Writing Reality: Symbolism and Motifs
07/10/2013 at 05:30 (Reviews, Writing, Writing Reality articles) (Blogging, Blue rose, Characterization, colours, connotation, dialogue, Dragonlance, Fiction, Golden sunlight, metaphors, Novel writing, symbolism, symbols, The Great Gatsby, The Novel, Writing, Writing Reality)
Symbols are a fundamental aspect of life as well as literature, running parallel with the realism of events and narrative. They represent something else, are defined as “objects, characters, figures, or colours used to represent abstract ideas or concepts.” Standing alone in terms of what they represent, they act in lieu of wordy descriptions. Look around, and you’re bound to find a sign or object functioning as an informative snapshot of what a part of your environment means / does. Some symbols are employed to work in a universal sense, for a wider audience – whether stuck up in a cleaning cupboard or in a firefighter’s office, the symbols relative to COSHH (Control of Substances Hazardous to Health)
mean the same thing – they are an appeal to the senses of the viewer, with basic and comprehensible images used to help them avoid danger. This is particularly handy when crossing language-barriers.
It can’t be ignored that symbolism is as subjective a literary device as any other, especially where imagery is concerned. There are no cut and dried answers. What may represent one cultural / religious aspect to a number of people, can be interpreted very differently elsewhere. The colour red in Western cultures is generally accepted to represent intensity of feelings (Holly Golightly describes having the “mean reds” in Breakfast at Tiffany’s) and peril, or the inference of it (road signs giving orders. e.g. speed limits, are red circles, and mainly prohibitive.)
But in Japan, the colour red is significant of luck and prosperity, particularly when teamed with white. The national flag is made up of a red circle on a white background, and is known colloquially as “Hinomaru” (“the sun’s circle”); Japan (“Nihon”) is thereby known as the “Land of the Rising Sun”. The sun has positive connotations for its life-giving qualities, but subjectivity can break this symbol down further in terms of cultural beliefs, e.g. as a source of photosynthesis for crops to grow, or a heavenly deity, etc.
In writing, symbols and motifs create an alternate message that runs in the background of your more direct approach – narrative, characterization, dialogue. Were you to stick predominantly with these aspects, a story could soon begin to resemble a screenplay or technical manual, full of information but little colour. The trick is to keep the audience semi-aware of what is going on, where imagery is involved – I can’t emphasize enough the need for understatement. The worst possible reaction from the audience would be to slam the book shut, cursing an enormous bear-trap of a symbol they saw ahead on the path – one gleaming through the leaves, barely covered and shining with teeth to pierce their suspension of disbelief. It’s a surefire way to piss off a collective.

TO-DO LIST:
a - Based on the article on symbolism, explain in one to three sentences why a writer should add symbols and motifs rather than relying mainly on narrative, characterization, and dialogue.
b - Duplicate the passage from the article on symbolism, from "In writing, symbols" up to and including "off a collective.".
The data after this point is separate material, unrelated to the article on symbolism.

DATA EXCERPT:
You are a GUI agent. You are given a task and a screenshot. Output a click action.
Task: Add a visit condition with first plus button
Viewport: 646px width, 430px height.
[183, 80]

TASK SOLUTIONS:
a - A story built predominantly on narrative, characterization, and dialogue could soon begin to resemble a screenplay or technical manual, full of information but with little colour. Symbols and motifs create an alternate message that runs in the background of that more direct approach.

b -
In writing, symbols and motifs create an alternate message that runs in the background of your more direct approach – narrative, characterization, dialogue. Were you to stick predominantly with these aspects, a story could soon begin to resemble a screenplay or technical manual, full of information but little colour. The trick is to keep the audience semi-aware of what is going on, where imagery is involved – I can’t emphasize enough the need for understatement. The worst possible reaction from the audience would be to slam the book shut, cursing an enormous bear-trap of a symbol they saw ahead on the path – one gleaming through the leaves, barely covered and shining with teeth to pierce their suspension of disbelief. It’s a surefire way to piss off a collective.